4. Refusal to Work claim is misleading

  • Zak did not refuse to work.

  • He refused trailer tipping because of back problems — a legitimate health concern.

  • Instead, he immediately continued contributing by collecting pallets and supporting his team.

  • That is not misconduct, it is a reasonable adjustment for health reasons.

  • H&S law allows employees to refuse tasks that put their health at risk.

5. Final framing

  • At worst, this may have been a small slip (not pressing the button long enough).

  • But there is no hard evidence of that — APNs are temperamental and may have turned off again themselves.

  • If the company want to claim “gross misconduct,” they must prove a deliberate breach — not a possible machine quirk.

  • The real cause of the incident was the second APN crashing into a stationary object.

  • This feels less like a fair investigation and more like finger pointing.

⚖️ These notes put you in a strong position to argue:

  • Zak’s actions = normal and reasonable.

  • Management’s response = delayed and inconsistent.

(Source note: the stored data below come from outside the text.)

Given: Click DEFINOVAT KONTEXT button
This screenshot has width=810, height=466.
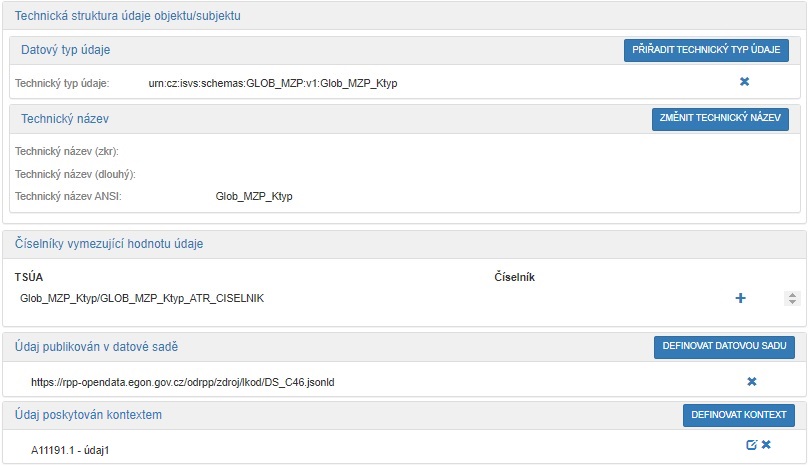Looking at the screenshot, I should [x=738, y=415].
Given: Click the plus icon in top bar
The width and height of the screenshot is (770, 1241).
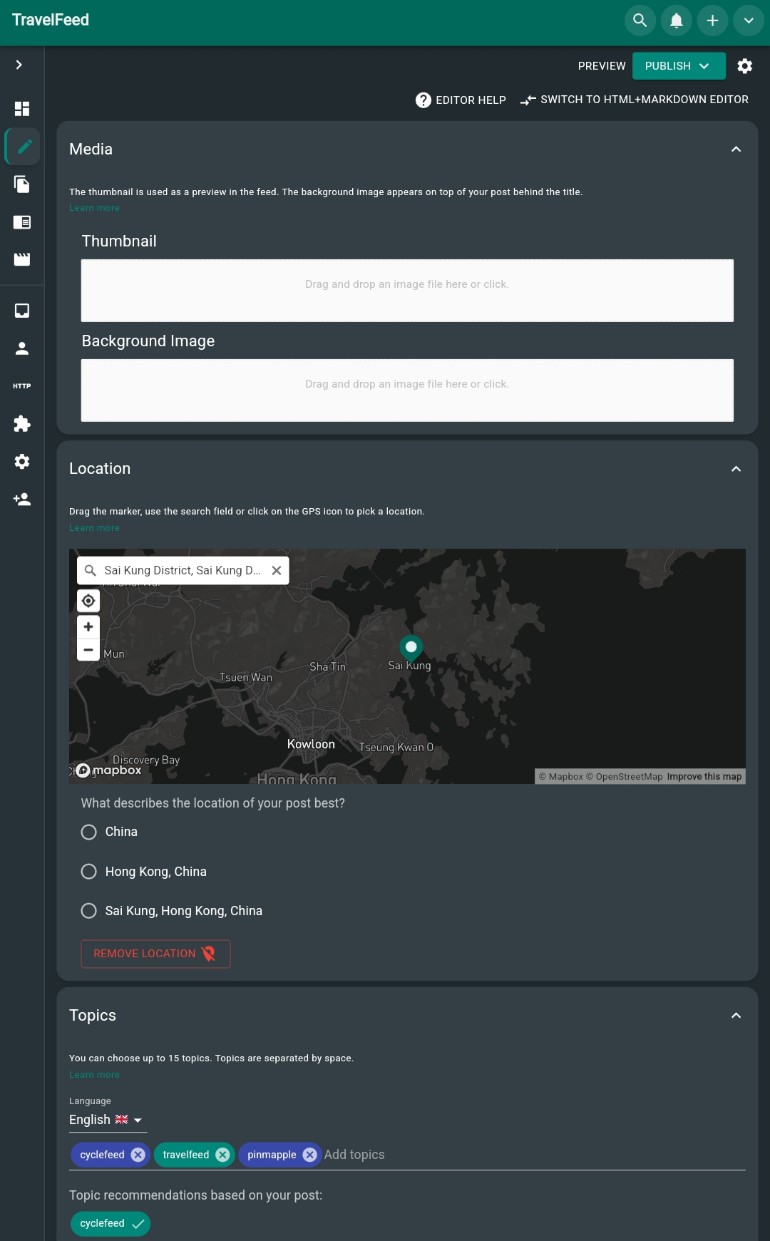Looking at the screenshot, I should coord(712,20).
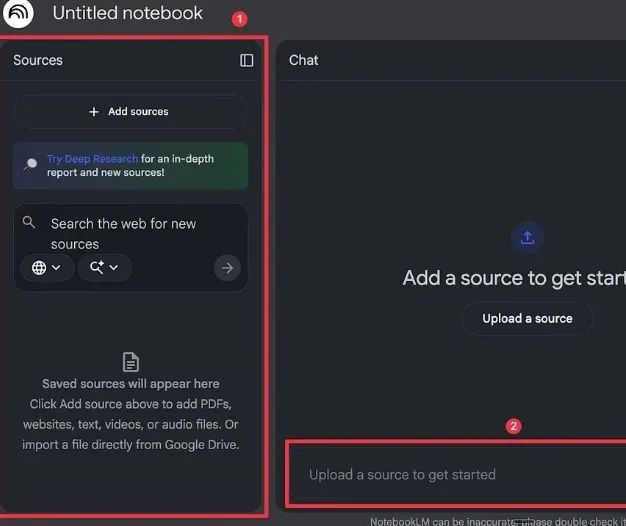Select the Chat panel header
626x526 pixels.
tap(303, 60)
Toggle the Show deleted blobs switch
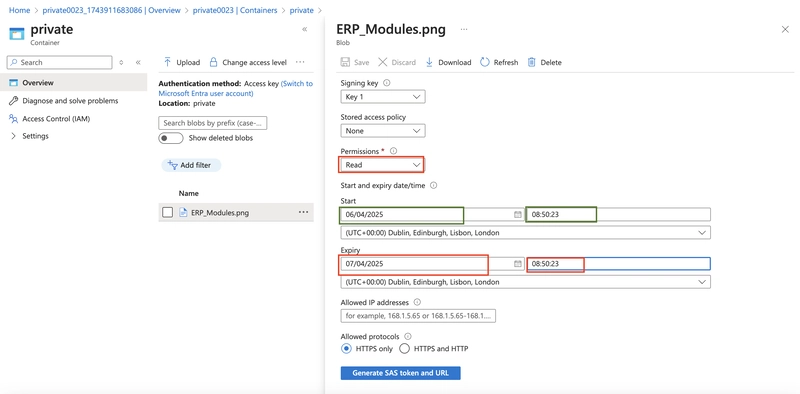Image resolution: width=800 pixels, height=394 pixels. click(170, 138)
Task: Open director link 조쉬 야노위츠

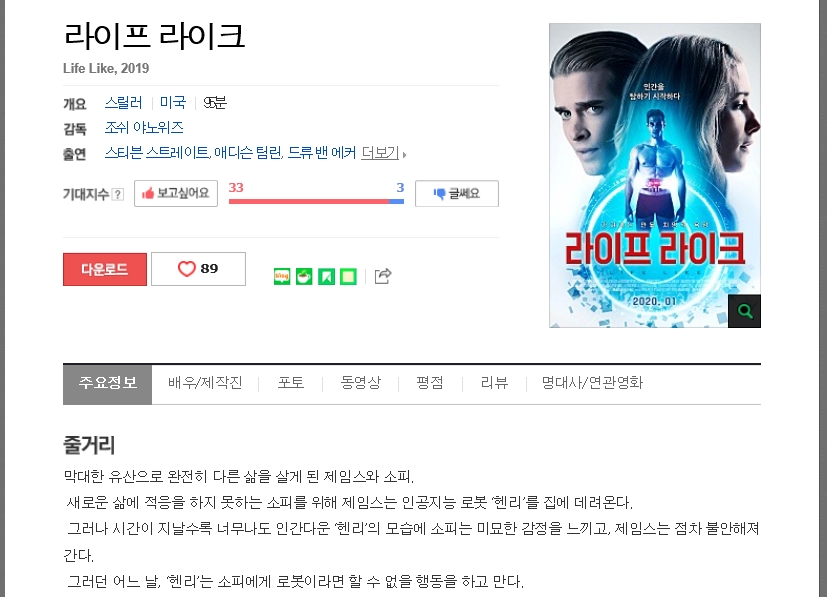Action: [x=144, y=128]
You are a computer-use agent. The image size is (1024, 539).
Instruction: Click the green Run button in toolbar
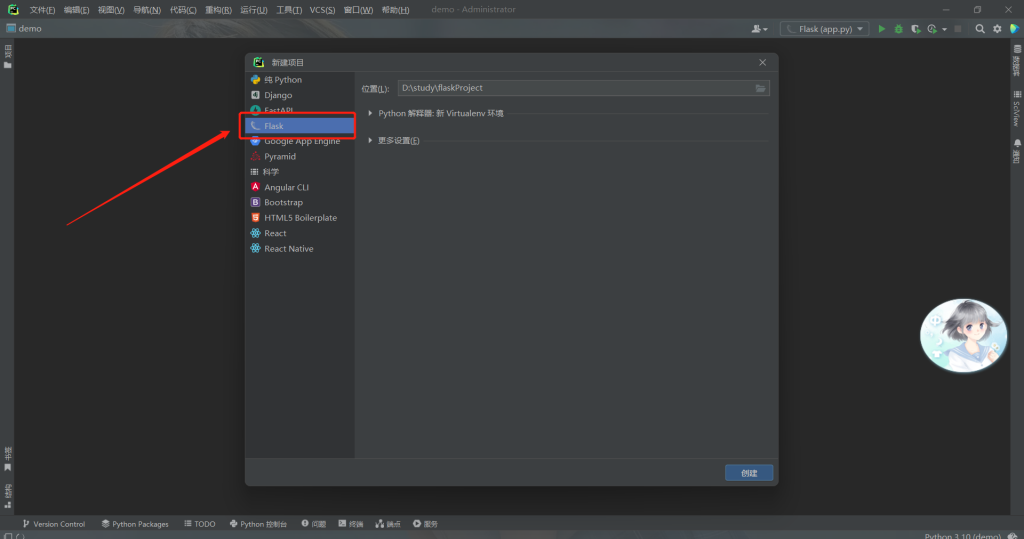(x=881, y=29)
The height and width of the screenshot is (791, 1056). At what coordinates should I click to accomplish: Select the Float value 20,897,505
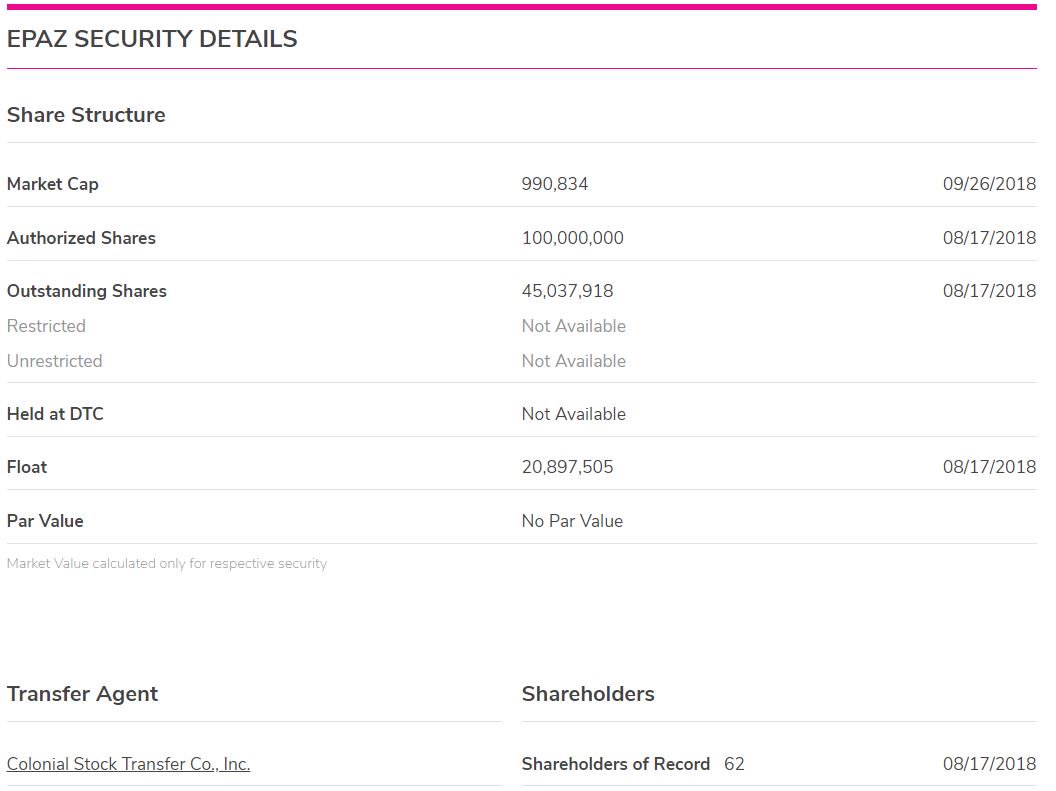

  • Root cause = machine/system failure, not operator negligence.

Gross Misconduct – What it Means

  • Gross misconduct is behaviour so serious it destroys trust and confidence between employer and employee.

  • Examples typically include:

    • Theft, fraud, or dishonesty

    • Violence or threats of violence

    • Serious bullying or harassment

    • Being under the influence of alcohol/drugs at work

    • Deliberate or reckless breaches of Health & Safety that put people at real risk of serious harm

  • Key point: It usually requires either intentional wrongdoing or behaviour that shows serious disregard for safety or rules.

  • A one-off slip, mistake, or equipment issue usually does not meet this threshold.

Why This Matters

  • Phone use: Was not hidden, was known and accepted, and was for work purposes — that is not reckless or dishonest, it's not even misconduct.

  • Collision: The APN stayed still; another machine hit it. That is a system fault, not Zak’s.

  • Delay: If the company really thought this was “gross misconduct,” leaving Zak on APNs for 24 hours = gross negligence by the company, because they knowingly left the alleged “danger” in place.